Many Australians aspire to own property, an ambition which usually requires them to take out a home loan. A challenging aspect of the home loan process is putting together a deposit — but the smaller the deposit, the more risks there are.
The desire for a quick deal
Tony Cahill, legal author, recently voiced concerns about limited deposits in the context of home buying.
With pressure to secure a deal, some real estate agents are accepting smaller deposits on behalf of vendors. Coupled with lenders’ increasingly liberal approach to providing home loans, more buyers may find themselves snapping up real estate without having to save hefty deposits.
“They often recommend that it is a good idea for the vendor to get a quick exchange, and when this occurs there will often be an additional clause included which tries to ensure that if there is a default by the purchaser then the deposit will be ‘topped up’ when default occurs,” Cahill told the Real Estate Institute of New South Wales.
However, there are risks with this approach.
Smaller deposit, bigger risks
Despite some purchase and sale agreements including a clause requiring a deposit top-up in certain instances, this is not necessarily the best approach, according to Cahill.
In many instances, legal action is required, with the effectiveness of the clause tested in a court of law.
“Even if the clauses are effective, then the vendor is behind the eight ball because instead of having ten percent with the agent they only have the lower amount and usually the reason the purchaser is not finalising the deal is because they do not have the money to continue,” Cahill noted.
Such observations may encourage sellers to re-think the terms of the sale and purchase agreement they’re entering into.
Extra costs for buyers
It’s not just sellers who could find themselves stuck between a rock and a hard place.
Those looking to step onto the property ladder may feel the pressure of saving up for a deposit. While it can take some time for a savings account to reach a healthy sum, there’s a significant financial incentive to save up for longer and secure a decent deposit.
Purchasers with a deposit less than 20 percent of a property’s value may be able to secure a loan, provided they take out Lenders Mortgage Insurance (LMI).
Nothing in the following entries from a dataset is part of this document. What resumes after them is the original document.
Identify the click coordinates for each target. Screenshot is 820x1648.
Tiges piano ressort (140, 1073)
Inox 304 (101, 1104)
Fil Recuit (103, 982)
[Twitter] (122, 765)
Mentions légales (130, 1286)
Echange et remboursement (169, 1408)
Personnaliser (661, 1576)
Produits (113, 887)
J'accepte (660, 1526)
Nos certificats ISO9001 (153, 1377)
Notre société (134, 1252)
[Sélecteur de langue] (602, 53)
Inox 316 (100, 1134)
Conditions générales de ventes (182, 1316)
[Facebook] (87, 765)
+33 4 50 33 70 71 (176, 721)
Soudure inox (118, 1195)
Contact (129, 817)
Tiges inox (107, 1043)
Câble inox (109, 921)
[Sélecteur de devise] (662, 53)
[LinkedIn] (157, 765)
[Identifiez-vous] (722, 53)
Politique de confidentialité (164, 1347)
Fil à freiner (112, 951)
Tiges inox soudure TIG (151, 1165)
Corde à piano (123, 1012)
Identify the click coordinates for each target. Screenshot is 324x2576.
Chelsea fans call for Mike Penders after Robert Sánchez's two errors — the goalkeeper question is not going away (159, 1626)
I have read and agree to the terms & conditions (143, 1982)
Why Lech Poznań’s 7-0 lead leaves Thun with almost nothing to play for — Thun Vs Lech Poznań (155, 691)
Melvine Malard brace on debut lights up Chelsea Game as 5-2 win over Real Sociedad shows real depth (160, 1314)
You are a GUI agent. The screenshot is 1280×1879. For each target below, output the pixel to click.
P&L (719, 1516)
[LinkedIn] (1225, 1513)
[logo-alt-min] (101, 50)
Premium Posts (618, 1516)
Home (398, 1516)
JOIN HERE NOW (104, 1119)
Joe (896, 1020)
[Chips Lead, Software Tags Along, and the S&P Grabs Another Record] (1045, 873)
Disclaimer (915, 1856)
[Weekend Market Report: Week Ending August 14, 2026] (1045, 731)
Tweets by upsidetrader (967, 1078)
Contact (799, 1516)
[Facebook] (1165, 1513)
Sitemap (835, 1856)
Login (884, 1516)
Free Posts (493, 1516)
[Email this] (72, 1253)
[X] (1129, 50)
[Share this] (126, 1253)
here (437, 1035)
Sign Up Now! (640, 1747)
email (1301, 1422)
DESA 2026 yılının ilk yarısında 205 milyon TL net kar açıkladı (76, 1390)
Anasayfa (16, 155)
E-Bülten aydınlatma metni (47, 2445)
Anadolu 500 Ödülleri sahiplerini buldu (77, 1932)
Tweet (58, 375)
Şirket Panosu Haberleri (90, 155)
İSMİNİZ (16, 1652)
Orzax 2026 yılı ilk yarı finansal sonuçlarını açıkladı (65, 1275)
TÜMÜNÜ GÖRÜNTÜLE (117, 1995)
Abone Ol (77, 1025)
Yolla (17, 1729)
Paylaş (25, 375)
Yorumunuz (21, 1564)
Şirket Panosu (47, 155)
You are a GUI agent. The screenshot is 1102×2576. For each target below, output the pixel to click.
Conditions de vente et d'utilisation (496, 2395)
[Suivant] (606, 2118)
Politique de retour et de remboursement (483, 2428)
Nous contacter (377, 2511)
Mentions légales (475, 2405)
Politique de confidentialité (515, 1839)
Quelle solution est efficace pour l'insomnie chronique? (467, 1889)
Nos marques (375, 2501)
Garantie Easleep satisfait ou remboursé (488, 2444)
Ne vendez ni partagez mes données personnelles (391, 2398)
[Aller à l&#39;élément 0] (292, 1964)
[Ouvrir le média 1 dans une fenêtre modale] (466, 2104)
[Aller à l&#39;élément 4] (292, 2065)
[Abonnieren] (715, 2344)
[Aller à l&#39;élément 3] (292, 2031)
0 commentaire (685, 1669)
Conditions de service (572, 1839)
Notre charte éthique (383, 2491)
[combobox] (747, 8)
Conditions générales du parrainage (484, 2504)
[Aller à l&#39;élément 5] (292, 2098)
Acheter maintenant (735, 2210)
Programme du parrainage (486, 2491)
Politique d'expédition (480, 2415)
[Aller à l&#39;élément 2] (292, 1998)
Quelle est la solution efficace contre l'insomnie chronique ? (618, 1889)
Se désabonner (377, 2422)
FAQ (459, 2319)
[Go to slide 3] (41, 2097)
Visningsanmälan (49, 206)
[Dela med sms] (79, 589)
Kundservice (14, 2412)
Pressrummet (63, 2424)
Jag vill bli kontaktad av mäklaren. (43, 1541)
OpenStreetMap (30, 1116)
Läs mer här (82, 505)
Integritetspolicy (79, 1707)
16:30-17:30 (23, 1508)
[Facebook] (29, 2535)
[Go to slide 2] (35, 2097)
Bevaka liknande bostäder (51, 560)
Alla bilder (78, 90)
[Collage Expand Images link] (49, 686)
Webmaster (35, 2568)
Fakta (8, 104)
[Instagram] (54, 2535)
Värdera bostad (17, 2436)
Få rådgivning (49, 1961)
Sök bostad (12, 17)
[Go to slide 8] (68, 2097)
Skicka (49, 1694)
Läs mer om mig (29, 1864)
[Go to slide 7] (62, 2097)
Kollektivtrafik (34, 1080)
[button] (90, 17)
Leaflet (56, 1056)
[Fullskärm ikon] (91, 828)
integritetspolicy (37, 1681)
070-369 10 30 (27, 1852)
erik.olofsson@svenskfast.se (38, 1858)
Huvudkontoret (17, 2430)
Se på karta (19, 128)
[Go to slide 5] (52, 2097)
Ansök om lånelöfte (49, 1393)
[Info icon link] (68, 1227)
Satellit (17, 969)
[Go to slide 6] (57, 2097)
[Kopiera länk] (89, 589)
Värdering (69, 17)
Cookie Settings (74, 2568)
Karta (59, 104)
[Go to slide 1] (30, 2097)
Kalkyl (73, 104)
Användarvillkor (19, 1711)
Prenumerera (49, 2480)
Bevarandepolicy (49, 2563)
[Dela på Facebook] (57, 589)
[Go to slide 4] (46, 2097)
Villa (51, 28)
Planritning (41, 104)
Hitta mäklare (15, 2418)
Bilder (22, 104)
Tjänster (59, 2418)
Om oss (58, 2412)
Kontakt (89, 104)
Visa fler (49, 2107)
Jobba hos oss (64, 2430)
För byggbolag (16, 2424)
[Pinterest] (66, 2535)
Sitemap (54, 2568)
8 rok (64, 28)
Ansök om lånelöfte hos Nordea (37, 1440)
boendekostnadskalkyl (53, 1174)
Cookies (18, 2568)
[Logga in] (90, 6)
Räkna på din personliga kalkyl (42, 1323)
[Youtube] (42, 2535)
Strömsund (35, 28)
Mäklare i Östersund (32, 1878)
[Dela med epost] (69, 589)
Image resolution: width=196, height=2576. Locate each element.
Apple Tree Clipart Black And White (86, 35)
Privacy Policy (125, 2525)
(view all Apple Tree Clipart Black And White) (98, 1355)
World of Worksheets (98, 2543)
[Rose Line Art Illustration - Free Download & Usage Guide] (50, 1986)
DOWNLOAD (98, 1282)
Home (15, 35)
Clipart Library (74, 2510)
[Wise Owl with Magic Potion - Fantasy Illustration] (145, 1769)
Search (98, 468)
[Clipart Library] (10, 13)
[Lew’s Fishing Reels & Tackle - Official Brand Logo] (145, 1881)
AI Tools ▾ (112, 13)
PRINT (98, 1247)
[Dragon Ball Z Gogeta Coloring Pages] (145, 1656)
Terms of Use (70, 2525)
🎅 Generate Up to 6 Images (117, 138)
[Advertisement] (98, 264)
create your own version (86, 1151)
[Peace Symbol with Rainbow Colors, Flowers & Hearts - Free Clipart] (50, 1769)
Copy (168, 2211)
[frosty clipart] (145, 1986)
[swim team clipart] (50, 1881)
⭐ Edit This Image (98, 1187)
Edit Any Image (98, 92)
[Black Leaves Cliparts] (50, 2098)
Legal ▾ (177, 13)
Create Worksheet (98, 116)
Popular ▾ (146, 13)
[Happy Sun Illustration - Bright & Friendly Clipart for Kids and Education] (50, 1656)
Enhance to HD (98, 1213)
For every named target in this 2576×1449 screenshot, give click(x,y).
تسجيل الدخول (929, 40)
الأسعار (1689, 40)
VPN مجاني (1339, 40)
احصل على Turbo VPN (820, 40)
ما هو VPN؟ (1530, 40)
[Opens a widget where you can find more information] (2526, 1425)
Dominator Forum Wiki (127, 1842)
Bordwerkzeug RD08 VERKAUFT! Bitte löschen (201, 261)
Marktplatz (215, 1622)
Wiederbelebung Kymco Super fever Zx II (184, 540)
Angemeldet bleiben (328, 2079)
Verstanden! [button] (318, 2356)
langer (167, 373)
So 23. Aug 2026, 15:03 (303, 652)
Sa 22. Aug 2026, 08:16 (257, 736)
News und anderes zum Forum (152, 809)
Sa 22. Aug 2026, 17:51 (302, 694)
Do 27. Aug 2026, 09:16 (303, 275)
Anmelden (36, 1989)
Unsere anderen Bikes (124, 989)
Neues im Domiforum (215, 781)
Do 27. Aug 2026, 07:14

Bridget Sakr, Genworth Chief Commercial Officer, recently noted that strong real estate value growth and the challenge of coming up with a deposit is making home ownership difficult for first-time buyers.
“This ongoing challenge for many Australians highlights the value of low deposit options such as LMI, which can help people enter the property market with a deposit as low as five percent,” Sakr stated.
But it’s important for home buyers to be aware that LMI is designed to protect the lender in the case of a default — not the borrower! It’s also a cost that’s passed on to the borrower.
This means thorough budgeting is essential, so new homeowners can be confident they’ll be able to pay off their loans over the years.